↓↓↓
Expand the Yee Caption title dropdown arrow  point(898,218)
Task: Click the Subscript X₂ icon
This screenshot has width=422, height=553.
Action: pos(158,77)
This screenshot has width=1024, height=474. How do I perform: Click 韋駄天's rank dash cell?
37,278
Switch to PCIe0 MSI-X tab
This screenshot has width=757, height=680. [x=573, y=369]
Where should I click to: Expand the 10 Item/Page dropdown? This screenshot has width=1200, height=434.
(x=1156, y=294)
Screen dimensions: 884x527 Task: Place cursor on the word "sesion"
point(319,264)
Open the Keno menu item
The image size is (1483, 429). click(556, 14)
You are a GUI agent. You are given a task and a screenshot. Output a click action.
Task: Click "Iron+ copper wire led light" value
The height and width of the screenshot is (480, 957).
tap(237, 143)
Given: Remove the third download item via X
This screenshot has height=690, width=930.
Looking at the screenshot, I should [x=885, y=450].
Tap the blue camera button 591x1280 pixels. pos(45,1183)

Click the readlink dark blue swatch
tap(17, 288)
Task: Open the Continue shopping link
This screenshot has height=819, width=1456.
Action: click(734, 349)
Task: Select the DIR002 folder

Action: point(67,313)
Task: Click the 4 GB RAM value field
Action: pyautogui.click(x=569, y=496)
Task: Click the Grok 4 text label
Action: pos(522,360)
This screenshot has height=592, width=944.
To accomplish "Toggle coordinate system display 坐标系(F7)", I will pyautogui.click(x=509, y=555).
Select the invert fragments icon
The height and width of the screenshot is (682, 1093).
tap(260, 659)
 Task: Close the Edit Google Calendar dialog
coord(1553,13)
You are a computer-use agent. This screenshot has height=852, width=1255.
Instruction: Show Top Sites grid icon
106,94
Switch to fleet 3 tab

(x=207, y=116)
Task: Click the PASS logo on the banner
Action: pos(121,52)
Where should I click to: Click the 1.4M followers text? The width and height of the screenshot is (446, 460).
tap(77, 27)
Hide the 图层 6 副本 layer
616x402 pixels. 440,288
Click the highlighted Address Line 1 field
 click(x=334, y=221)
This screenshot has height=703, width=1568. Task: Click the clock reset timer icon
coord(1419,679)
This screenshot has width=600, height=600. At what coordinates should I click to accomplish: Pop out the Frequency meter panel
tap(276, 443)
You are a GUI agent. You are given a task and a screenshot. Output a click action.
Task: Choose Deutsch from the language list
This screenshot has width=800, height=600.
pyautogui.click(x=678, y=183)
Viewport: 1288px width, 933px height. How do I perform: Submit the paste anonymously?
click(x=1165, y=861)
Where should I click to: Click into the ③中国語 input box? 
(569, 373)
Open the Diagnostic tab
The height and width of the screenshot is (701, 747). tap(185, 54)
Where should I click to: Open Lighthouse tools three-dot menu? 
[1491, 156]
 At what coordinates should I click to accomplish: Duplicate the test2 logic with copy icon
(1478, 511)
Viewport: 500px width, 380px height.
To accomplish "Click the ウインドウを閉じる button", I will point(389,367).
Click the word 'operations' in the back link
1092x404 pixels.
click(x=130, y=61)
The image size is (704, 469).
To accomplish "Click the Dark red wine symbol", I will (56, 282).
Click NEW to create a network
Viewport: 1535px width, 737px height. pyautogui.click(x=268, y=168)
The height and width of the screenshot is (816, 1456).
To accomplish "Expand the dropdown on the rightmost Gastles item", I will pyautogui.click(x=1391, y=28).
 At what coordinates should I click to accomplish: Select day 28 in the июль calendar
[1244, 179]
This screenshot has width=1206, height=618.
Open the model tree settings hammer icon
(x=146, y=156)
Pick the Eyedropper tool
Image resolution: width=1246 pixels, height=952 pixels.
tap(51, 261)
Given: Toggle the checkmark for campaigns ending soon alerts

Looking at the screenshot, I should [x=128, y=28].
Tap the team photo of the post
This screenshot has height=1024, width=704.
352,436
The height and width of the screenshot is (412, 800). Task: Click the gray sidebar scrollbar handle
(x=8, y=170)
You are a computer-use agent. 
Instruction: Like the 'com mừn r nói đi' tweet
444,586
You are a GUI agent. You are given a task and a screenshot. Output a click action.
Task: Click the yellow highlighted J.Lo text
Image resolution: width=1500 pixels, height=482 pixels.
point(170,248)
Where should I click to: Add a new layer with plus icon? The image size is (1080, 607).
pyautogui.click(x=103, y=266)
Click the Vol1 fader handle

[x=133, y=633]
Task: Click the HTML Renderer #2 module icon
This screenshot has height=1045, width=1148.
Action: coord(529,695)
↑↑↑
> Problem description: Take the records shown above and output them again exactly.

> Written answer:
Expand the Yee Caption title dropdown arrow  point(898,218)
Task: Click the Subscript X₂ icon
This screenshot has width=422, height=553.
Action: pos(158,77)
This screenshot has width=1024, height=474. How do I perform: Click 韋駄天's rank dash cell?
37,278
Switch to PCIe0 MSI-X tab
This screenshot has width=757, height=680. [x=573, y=369]
Where should I click to: Expand the 10 Item/Page dropdown? This screenshot has width=1200, height=434.
(x=1156, y=294)
Screen dimensions: 884x527 Task: Place cursor on the word "sesion"
point(319,264)
Open the Keno menu item
The image size is (1483, 429). click(556, 14)
You are a GUI agent. You are given a task and a screenshot. Output a click action.
Task: Click "Iron+ copper wire led light" value
The height and width of the screenshot is (480, 957).
tap(237, 143)
Given: Remove the third download item via X
This screenshot has height=690, width=930.
Looking at the screenshot, I should [x=885, y=450].
Tap the blue camera button 591x1280 pixels. pos(45,1183)

Click the readlink dark blue swatch
tap(17, 288)
Task: Open the Continue shopping link
This screenshot has height=819, width=1456.
Action: click(734, 349)
Task: Select the DIR002 folder

Action: point(67,313)
Task: Click the 4 GB RAM value field
Action: pyautogui.click(x=569, y=496)
Task: Click the Grok 4 text label
Action: pos(522,360)
This screenshot has height=592, width=944.
To accomplish "Toggle coordinate system display 坐标系(F7)", I will pyautogui.click(x=509, y=555).
Select the invert fragments icon
The height and width of the screenshot is (682, 1093).
tap(260, 659)
 Task: Close the Edit Google Calendar dialog
coord(1553,13)
You are a computer-use agent. This screenshot has height=852, width=1255.
Instruction: Show Top Sites grid icon
106,94
Switch to fleet 3 tab

(x=207, y=116)
Task: Click the PASS logo on the banner
Action: pos(121,52)
Where should I click to: Click the 1.4M followers text? The width and height of the screenshot is (446, 460).
tap(77, 27)
Hide the 图层 6 副本 layer
616x402 pixels. 440,288
Click the highlighted Address Line 1 field
 click(x=334, y=221)
This screenshot has height=703, width=1568. Task: Click the clock reset timer icon
coord(1419,679)
This screenshot has width=600, height=600. At what coordinates should I click to accomplish: Pop out the Frequency meter panel
tap(276, 443)
You are a GUI agent. You are given a task and a screenshot. Output a click action.
Task: Choose Deutsch from the language list
This screenshot has width=800, height=600.
pyautogui.click(x=678, y=183)
Viewport: 1288px width, 933px height. How do I perform: Submit the paste anonymously?
click(x=1165, y=861)
Where should I click to: Click into the ③中国語 input box? 
(569, 373)
Open the Diagnostic tab
The height and width of the screenshot is (701, 747). tap(185, 54)
Where should I click to: Open Lighthouse tools three-dot menu? 
[1491, 156]
 At what coordinates should I click to accomplish: Duplicate the test2 logic with copy icon
(1478, 511)
Viewport: 500px width, 380px height.
To accomplish "Click the ウインドウを閉じる button", I will point(389,367).
Click the word 'operations' in the back link
1092x404 pixels.
click(x=130, y=61)
The image size is (704, 469).
To accomplish "Click the Dark red wine symbol", I will (56, 282).
Click NEW to create a network
Viewport: 1535px width, 737px height. pyautogui.click(x=268, y=168)
The height and width of the screenshot is (816, 1456).
To accomplish "Expand the dropdown on the rightmost Gastles item", I will pyautogui.click(x=1391, y=28).
 At what coordinates should I click to accomplish: Select day 28 in the июль calendar
[1244, 179]
This screenshot has width=1206, height=618.
Open the model tree settings hammer icon
(x=146, y=156)
Pick the Eyedropper tool
Image resolution: width=1246 pixels, height=952 pixels.
tap(51, 261)
Given: Toggle the checkmark for campaigns ending soon alerts

Looking at the screenshot, I should [x=128, y=28].
Tap the team photo of the post
This screenshot has height=1024, width=704.
352,436
The height and width of the screenshot is (412, 800). Task: Click the gray sidebar scrollbar handle
(x=8, y=170)
You are a computer-use agent. 
Instruction: Like the 'com mừn r nói đi' tweet
444,586
You are a GUI agent. You are given a task and a screenshot. Output a click action.
Task: Click the yellow highlighted J.Lo text
Image resolution: width=1500 pixels, height=482 pixels.
point(170,248)
Where should I click to: Add a new layer with plus icon? The image size is (1080, 607).
pyautogui.click(x=103, y=266)
Click the Vol1 fader handle

[x=133, y=633]
Task: Click the HTML Renderer #2 module icon
This screenshot has height=1045, width=1148.
Action: coord(529,695)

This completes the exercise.